A sprinter van is an enclosed cargo van carrying up to about 2,500 pounds and six pallets, loaded at car height. A box truck, or 24 to 26 foot straight truck, carries roughly 10,000 to 12,000 pounds, holds seven to twelve pallets, has a taller box for stacked freight, and usually offers a liftgate and dock-height loading. If your load is over about 4,000 pounds, taller than around 79 inches, or needs a liftgate, a box truck is the move.
Use a sprinter van for a clean, enclosed, weather-protected load up to about 2,500 pounds and six pallets, the kind of urban, medical, aerospace, or electronics freight that has to stay dry. Use a hotshot when the load is heavier or bulkier, up to about 16,500 pounds on an open gooseneck deck, like oilfield, construction, or industrial freight. The simplest rule: enclosed and light is a sprinter, heavy and open deck is a hotshot.
Yes, on lanes up to roughly 450 miles, a single sprinter driver can pick up and deliver the same day, given an early pickup. Up to about 650 miles a solo driver can usually deliver next day, and beyond that two team drivers run nearly continuously to hold the next-day window on longer lanes. Past about 850 miles with a hard next-morning requirement, an air charter sometimes beats a single driver, and we will tell you when that is the case.
Expedited LTL means moving a small, palletized shipment, the same one to six pallets you would otherwise put on a standard LTL line, but on a dedicated sprinter van that drives it direct instead of routing it through the terminal network. You use it when the freight is too time critical, too fragile, or too high value to sit at terminals, but too small to justify a full truck. It is the core of what a sprinter van does: LTL-sized freight at dedicated-truck speed.

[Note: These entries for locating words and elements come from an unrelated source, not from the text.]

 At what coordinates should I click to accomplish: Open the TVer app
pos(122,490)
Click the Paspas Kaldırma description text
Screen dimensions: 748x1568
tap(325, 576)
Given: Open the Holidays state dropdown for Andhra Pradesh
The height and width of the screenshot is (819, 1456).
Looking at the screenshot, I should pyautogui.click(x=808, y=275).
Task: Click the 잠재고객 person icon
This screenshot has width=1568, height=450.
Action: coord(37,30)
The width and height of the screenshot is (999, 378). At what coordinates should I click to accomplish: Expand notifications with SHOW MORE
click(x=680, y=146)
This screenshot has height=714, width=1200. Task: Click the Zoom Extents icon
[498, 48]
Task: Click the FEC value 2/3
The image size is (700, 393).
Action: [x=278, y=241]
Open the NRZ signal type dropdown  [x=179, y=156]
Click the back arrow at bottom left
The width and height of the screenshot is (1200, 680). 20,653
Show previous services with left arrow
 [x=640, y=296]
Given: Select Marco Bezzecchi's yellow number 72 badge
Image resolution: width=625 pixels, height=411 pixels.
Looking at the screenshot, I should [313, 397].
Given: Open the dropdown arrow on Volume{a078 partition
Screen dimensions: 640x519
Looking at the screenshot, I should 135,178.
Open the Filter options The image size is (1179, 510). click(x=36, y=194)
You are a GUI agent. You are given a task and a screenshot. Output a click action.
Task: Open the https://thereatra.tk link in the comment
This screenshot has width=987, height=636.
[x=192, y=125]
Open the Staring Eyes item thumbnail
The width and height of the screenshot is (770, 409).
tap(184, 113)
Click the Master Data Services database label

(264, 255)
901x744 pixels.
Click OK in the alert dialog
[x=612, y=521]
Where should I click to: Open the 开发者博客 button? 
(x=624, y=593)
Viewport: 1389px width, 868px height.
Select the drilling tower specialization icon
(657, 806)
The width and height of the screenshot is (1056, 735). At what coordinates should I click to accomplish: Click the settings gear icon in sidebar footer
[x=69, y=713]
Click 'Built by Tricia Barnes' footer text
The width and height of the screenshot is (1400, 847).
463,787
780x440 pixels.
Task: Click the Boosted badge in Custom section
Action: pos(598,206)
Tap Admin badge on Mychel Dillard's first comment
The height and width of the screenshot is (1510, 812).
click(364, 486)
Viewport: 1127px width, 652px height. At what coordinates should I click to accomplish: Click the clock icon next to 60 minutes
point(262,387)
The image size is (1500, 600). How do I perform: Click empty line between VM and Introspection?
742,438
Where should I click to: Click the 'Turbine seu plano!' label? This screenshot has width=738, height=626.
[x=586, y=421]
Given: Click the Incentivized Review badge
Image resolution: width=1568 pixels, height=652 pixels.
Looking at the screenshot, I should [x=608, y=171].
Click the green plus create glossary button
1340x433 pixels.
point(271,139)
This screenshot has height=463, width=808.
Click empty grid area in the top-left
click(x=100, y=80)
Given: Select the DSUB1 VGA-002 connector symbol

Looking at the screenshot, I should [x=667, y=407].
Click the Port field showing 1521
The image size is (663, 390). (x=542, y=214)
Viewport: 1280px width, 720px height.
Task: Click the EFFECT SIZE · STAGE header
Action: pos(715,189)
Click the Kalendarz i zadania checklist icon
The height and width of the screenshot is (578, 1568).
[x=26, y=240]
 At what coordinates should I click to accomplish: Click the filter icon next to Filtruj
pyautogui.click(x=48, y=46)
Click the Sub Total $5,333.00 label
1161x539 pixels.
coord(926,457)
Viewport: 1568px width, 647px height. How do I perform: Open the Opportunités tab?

You do not need one. AFX Logistics is the broker that sources sprinter and cargo van capacity for you. Rather than posting your load to a board and waiting for a carrier to find it, we tap a vetted carrier network, run the driver through an FMCSA and identity check, and have a truck dispatched in about one to two hours. You get a quote and a tracked, exclusive-use van, not a listing.